[所给文本]

確保安全！在問答系統中對抗間接攻擊的大型語言模型上下文安全策略保持基準測試

摘要

随着大型语言模型（LLMs）在企业与政府等敏感领域中的部署日益增多，确保其在上下文中遵循用户定义的安全策略变得至关重要——尤其是在信息保密方面。尽管以往的LLM研究主要关注一般安全性和社会敏感数据，但针对上下文安全防护的大规模基准测试仍显不足。为此，我们引入了一个新颖的大规模基准数据集——CoPriva，用于评估LLM在问答任务中遵守上下文保密政策的情况。该数据集源自现实情境，包含明确的政策及查询设计，这些查询既包括直接攻击，也包括旨在获取禁止信息的具有挑战性的间接攻击。我们对10个LLM进行了基准测试，揭示了一个显著漏洞：许多模型违反用户定义的政策，泄露敏感信息。这一失败在应对间接攻击时尤为严重，凸显了当前LLM在敏感应用安全对齐方面存在的关键差距。我们的分析表明，尽管模型通常能够识别查询的正确答案，但在生成过程中融入政策约束方面却面临困难。相比之下，当被明确提示时，它们展现出了一定程度的输出修正能力。这些发现强调了开发更为稳健的方法以确保上下文安全的迫切需求。

English

As Large Language Models (LLMs) are increasingly deployed in sensitive domains such as enterprise and government, ensuring that they adhere to user-defined security policies within context is critical-especially with respect to information non-disclosure. While prior LLM studies have focused on general safety and socially sensitive data, large-scale benchmarks for contextual security preservation against attacks remain lacking. To address this, we introduce a novel large-scale benchmark dataset, CoPriva, evaluating LLM adherence to contextual non-disclosure policies in question answering. Derived from realistic contexts, our dataset includes explicit policies and queries designed as direct and challenging indirect attacks seeking prohibited information. We evaluate 10 LLMs on our benchmark and reveal a significant vulnerability: many models violate user-defined policies and leak sensitive information. This failure is particularly severe against indirect attacks, highlighting a critical gap in current LLM safety alignment for sensitive applications. Our analysis reveals that while models can often identify the correct answer to a query, they struggle to incorporate policy constraints during generation. In contrast, they exhibit a partial ability to revise outputs when explicitly prompted. Our findings underscore the urgent need for more robust methods to guarantee contextual security.

[/所给文本]

**任务**. 请将这篇关于大型语言模型上下文安全的摘要中的这句话译成英文："这一失败在应对间接攻击时尤为严重，凸显了当前LLM在敏感应用安全对齐方面存在的关键差距。" 后面的各行无需使用。

[原始数据]

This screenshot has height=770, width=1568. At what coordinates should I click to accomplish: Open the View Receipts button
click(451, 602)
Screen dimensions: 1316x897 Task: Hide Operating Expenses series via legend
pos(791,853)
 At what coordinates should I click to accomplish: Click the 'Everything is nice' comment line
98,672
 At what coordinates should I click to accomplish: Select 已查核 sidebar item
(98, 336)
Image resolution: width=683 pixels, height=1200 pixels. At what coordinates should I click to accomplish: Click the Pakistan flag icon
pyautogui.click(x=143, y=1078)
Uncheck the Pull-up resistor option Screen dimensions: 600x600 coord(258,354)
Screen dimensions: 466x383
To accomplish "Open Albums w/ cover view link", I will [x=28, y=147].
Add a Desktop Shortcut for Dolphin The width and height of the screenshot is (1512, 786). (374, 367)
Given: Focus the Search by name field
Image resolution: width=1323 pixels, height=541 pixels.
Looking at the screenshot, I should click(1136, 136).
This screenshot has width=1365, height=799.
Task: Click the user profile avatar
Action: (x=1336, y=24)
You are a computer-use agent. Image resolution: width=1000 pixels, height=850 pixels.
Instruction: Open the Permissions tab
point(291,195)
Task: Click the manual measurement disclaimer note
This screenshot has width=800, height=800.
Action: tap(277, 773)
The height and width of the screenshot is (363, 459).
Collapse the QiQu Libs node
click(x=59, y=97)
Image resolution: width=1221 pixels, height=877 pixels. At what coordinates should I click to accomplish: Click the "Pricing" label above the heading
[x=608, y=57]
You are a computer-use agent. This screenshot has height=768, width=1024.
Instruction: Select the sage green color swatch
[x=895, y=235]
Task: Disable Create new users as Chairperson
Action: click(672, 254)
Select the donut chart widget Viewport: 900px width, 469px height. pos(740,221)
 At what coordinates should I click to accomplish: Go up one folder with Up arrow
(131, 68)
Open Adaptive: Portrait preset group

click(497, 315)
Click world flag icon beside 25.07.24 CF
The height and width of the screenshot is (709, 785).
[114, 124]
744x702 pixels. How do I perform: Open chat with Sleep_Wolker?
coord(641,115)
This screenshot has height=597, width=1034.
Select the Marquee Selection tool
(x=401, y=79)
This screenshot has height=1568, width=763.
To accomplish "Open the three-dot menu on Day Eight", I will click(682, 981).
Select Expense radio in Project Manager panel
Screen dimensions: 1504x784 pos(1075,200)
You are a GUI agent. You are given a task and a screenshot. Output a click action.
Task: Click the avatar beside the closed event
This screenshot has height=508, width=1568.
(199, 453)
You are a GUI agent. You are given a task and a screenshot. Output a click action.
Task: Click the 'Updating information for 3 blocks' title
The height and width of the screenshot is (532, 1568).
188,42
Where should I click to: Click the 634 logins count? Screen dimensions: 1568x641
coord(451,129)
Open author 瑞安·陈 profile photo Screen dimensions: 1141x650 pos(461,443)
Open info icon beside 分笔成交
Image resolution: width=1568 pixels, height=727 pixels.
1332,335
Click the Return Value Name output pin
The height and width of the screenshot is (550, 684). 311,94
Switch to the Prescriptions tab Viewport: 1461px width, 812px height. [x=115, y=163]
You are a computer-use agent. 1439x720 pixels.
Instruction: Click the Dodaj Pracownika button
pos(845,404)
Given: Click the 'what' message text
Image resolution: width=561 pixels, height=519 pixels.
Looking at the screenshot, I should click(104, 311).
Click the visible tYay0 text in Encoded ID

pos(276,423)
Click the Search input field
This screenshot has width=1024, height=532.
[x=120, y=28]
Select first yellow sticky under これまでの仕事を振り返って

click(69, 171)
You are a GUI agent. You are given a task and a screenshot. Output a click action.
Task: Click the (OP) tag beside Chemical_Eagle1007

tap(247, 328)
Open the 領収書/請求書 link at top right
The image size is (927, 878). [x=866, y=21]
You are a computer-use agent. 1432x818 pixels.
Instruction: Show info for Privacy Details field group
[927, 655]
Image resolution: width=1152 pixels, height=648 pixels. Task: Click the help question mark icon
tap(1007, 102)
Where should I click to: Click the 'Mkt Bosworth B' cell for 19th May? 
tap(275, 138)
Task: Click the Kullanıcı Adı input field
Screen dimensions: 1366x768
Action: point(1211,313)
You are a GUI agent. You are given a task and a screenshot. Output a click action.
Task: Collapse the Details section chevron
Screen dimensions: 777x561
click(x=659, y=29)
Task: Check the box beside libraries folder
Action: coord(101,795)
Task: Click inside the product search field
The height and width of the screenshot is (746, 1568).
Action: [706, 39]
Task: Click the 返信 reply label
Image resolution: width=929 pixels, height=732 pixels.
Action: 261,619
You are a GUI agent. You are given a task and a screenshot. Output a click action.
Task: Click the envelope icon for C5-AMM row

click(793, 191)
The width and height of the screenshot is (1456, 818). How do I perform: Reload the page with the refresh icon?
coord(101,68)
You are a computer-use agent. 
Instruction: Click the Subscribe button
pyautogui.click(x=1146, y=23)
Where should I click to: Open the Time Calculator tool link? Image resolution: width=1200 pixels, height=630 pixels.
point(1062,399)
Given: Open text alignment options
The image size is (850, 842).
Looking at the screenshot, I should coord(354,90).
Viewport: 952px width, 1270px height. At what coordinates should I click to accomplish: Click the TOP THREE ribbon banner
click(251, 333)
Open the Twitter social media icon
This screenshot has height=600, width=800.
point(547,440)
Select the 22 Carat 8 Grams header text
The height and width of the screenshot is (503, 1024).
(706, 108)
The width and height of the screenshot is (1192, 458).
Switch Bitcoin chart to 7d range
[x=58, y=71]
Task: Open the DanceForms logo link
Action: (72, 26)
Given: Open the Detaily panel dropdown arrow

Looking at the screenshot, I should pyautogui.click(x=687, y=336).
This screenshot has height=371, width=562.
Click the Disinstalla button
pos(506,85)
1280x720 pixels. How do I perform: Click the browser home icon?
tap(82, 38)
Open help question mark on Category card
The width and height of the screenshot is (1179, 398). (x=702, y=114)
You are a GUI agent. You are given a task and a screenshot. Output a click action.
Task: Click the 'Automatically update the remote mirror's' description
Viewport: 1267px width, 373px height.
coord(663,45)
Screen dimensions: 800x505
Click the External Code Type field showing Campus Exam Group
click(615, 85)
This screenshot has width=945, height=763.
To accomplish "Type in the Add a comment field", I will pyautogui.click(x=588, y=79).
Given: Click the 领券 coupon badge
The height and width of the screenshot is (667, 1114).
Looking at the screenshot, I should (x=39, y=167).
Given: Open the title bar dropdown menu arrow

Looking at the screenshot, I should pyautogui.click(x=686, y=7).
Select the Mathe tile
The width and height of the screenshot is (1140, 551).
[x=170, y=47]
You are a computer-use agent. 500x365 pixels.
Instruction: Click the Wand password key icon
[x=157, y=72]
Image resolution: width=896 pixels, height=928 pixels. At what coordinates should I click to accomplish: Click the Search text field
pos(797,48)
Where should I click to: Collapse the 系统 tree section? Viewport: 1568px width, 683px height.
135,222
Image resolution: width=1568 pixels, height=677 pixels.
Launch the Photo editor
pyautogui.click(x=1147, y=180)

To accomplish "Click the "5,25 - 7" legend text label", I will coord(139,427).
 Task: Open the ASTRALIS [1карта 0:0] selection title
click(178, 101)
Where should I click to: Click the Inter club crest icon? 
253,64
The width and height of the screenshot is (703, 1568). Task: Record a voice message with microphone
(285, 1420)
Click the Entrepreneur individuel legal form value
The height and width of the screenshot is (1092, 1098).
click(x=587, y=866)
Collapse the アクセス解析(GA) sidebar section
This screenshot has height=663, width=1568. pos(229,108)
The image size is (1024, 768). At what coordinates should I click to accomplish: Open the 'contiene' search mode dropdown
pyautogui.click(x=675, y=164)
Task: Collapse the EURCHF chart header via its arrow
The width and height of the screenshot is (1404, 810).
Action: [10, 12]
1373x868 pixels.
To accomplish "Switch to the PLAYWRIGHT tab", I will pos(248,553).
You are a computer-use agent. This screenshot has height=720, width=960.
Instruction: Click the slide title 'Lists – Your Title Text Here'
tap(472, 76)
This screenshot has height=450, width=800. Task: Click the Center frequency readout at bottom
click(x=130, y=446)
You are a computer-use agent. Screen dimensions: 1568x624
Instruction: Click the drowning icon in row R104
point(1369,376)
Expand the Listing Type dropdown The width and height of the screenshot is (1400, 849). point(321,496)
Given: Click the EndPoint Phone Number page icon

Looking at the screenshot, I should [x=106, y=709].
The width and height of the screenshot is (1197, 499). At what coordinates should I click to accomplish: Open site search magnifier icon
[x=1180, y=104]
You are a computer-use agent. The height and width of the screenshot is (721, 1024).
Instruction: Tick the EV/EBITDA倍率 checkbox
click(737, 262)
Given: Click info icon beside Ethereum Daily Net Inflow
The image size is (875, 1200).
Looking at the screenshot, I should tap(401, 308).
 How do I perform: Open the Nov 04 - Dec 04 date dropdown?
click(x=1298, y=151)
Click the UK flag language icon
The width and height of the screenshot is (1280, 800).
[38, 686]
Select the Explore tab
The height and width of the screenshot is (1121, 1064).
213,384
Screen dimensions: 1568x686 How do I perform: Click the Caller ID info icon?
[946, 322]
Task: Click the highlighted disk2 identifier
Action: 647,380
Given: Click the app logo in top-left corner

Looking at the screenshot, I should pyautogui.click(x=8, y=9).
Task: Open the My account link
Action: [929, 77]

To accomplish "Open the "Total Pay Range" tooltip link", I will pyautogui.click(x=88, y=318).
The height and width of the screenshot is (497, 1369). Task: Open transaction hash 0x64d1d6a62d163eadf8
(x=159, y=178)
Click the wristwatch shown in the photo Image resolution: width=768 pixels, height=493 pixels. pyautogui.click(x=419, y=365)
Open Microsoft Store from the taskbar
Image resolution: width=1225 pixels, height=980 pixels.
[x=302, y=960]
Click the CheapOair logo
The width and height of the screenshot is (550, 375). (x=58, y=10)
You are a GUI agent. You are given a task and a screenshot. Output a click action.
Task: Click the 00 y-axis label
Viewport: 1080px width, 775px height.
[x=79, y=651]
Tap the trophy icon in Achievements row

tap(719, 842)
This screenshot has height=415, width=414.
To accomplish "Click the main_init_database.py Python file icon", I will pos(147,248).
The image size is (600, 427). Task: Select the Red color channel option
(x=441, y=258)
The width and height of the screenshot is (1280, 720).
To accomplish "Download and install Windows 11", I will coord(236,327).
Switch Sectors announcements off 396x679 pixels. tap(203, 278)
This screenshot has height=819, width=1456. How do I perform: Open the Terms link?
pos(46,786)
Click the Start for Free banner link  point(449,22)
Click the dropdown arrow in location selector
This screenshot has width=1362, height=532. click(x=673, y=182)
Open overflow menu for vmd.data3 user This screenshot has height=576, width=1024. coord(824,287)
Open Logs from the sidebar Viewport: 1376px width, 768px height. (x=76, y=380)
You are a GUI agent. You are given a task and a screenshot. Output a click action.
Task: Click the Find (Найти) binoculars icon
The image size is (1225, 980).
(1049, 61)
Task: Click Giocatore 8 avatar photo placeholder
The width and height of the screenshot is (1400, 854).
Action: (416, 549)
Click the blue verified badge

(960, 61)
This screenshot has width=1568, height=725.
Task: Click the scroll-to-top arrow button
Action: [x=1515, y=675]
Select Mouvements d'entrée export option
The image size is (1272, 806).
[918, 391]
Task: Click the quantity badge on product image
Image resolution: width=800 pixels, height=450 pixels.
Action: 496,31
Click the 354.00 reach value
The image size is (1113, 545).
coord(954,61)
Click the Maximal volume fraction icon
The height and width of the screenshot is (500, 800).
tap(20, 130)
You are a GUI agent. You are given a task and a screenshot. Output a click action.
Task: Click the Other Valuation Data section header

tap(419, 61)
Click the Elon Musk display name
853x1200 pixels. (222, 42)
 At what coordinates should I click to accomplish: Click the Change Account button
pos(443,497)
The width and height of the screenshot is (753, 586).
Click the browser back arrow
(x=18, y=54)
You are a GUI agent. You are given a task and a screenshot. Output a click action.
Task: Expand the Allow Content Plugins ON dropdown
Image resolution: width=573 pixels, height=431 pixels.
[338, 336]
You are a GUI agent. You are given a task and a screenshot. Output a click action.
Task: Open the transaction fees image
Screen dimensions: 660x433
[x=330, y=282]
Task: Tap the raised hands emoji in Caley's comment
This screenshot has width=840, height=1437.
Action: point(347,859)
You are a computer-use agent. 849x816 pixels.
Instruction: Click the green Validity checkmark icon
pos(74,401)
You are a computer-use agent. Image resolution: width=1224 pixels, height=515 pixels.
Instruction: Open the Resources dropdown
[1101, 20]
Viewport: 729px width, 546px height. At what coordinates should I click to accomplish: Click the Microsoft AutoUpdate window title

[/原始数据]

**解答**. This failure is particularly severe against indirect attacks, highlighting a critical gap in current LLM safety alignment for sensitive applications.